I agree with what lukejanicke said in his or her answer as far as it goes. However, having done quite a bit of research on this question (see here), I would add this: yes, the writer needs to decide what to say first, then choose the article. But the issue can also be approached from the perspective of the reader: when I read a title, the various choices for the article placement have certain effects on my reading of it. What kinds of effect are these? Indeed, this is actually the more basic question, because presumably the writer's decision will depend on what sort of effects he or she wishes to impart on the readers.

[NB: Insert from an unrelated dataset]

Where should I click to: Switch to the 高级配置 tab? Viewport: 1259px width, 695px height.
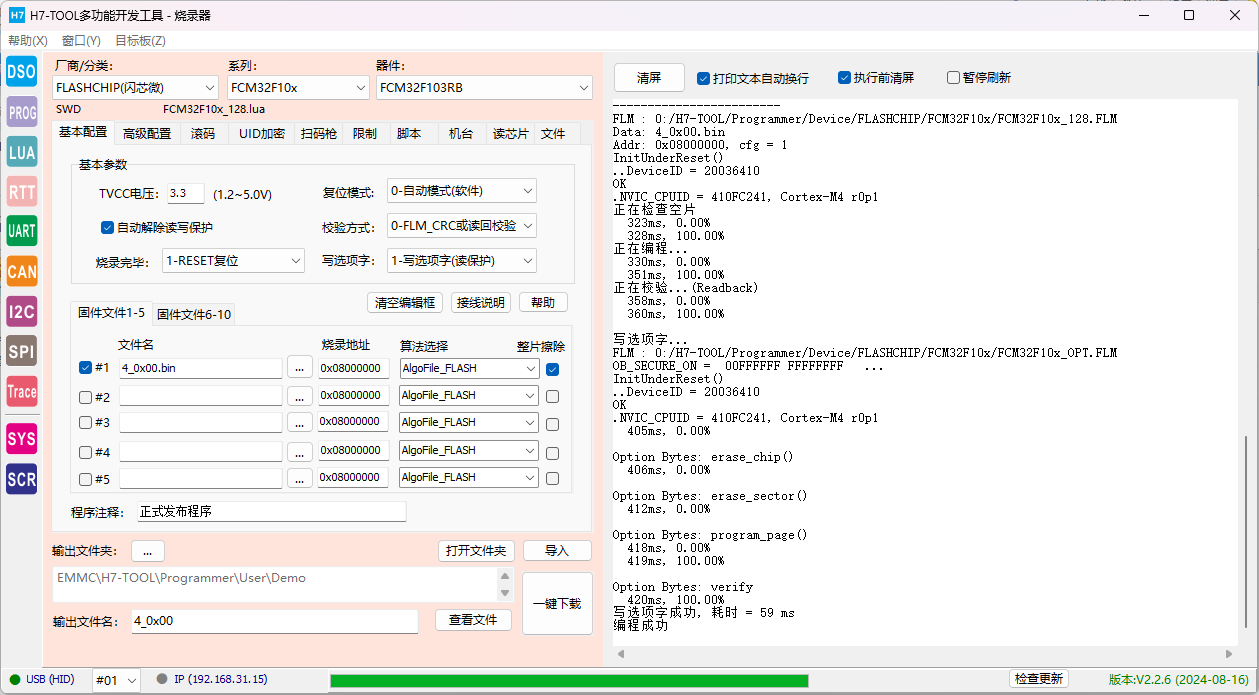coord(147,133)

True, the question is complex because much will depend on the context. But the fact that it is a title does provide for certain advantages as far as analysis. After all, the title is presumably the first thing the reader reads of the text, and we can't assume the reader will know anything else about the work except the title at that time. Therefore it seems we should be able to say something about what effect the placement of articles has on the interpretation of the title upon first reading. This initial interpretation is subject to revision once the actual text is read, but the initial reading of the title is still of great interest, since it will affect how we approach the main text, at least in the beginning—not to speak of the fact that it will affect our decision on whether to read the rest of the text at all. A writer will want to take all of this into account: how the title will be read upon first encounter, and how it will be reinterpreted as the reader progresses with the text. Clearly, given the information we are given about Dream of Atlantis, we will only be able to do the former—but that's already pretty interesting.
Here I'll deal with a piece of 'low lying fruit': the effect of adding an article in front of Atlantis in the Dream of Atlantis family of titles.

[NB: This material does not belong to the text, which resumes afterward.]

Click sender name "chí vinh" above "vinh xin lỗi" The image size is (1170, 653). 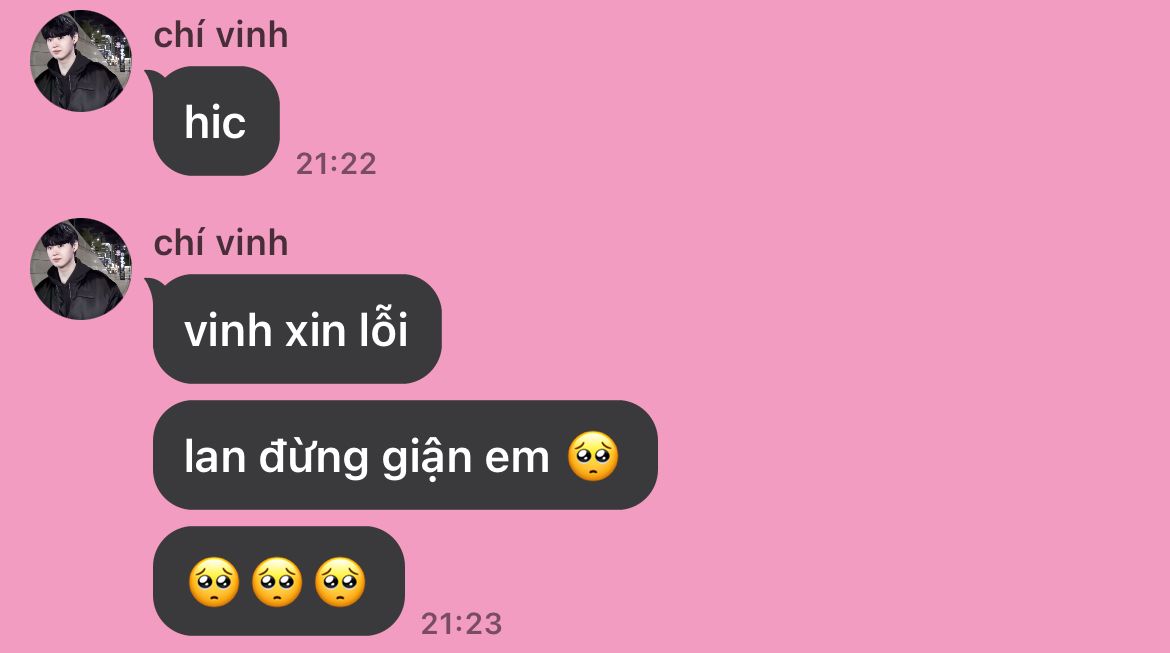221,243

What makes the analysis a bit easier in this case is that names of individual islands and continents normally don't get an article (except the names of groups of islands like the Scilly Isles or the Orkneys, and except names of islands that have an of-phrase in them, such as the Isle of Man). The mythical continent of Atlantis is not an exception, and its name is used without an article, see e.g. here.
Therefore, saying the Atlantis would signal that the word is in fact not referring directly to the mythical continent, but probably to something else that's called Atlantis, like a ship. (Interestingly, though the Space Shuttle named Atlantis is usually referred to without the definite article, see e.g. here, sometimes the definite article is used, like here.)
The indefinite article, Dream of an Atlantis, would most naturally cause this to be read as 'Dream of a society with characteristics traditionally attributed to the culture that supposedly inhabited the mythical island of Atlantis'.
And omitting the article altogether leaves it more ambiguous; after all, this is a title, and we can expect the writer to try to do something symbolic. For example, see the discussion of the title of the novel Tropic of Cancer here. The author Henry Miller intended that title to be a wordplay; he does not ultimately intend it to refer to its usual meaning of 'the circle of latitude at 23°26′12.6″ N'. True, it is unlikely any reader would be able to guess the intended meaning of the author's wordplay before reading the book (and, frankly, quite possibly even after reading it). But that was Miller's intention: to make it a bit mysterious, because the literal meaning would be really strange given what the novel is about. And Miller was super-ambitious as far as the literary impact he wished to have (see e.g. here).
So if when we see Dream of Atlantic, we will think that Atlantic probably refers to the mythical continent (and probably more specifically to its utopian civilization). However, we will be ready to revise this opinion if it turns out not to fit the content of the text, and look for some other sort of symbolism.
As far as the word dream, all I'll say is that here opportunities for ambiguity are even greater, since that word can also be interpreted as a verb.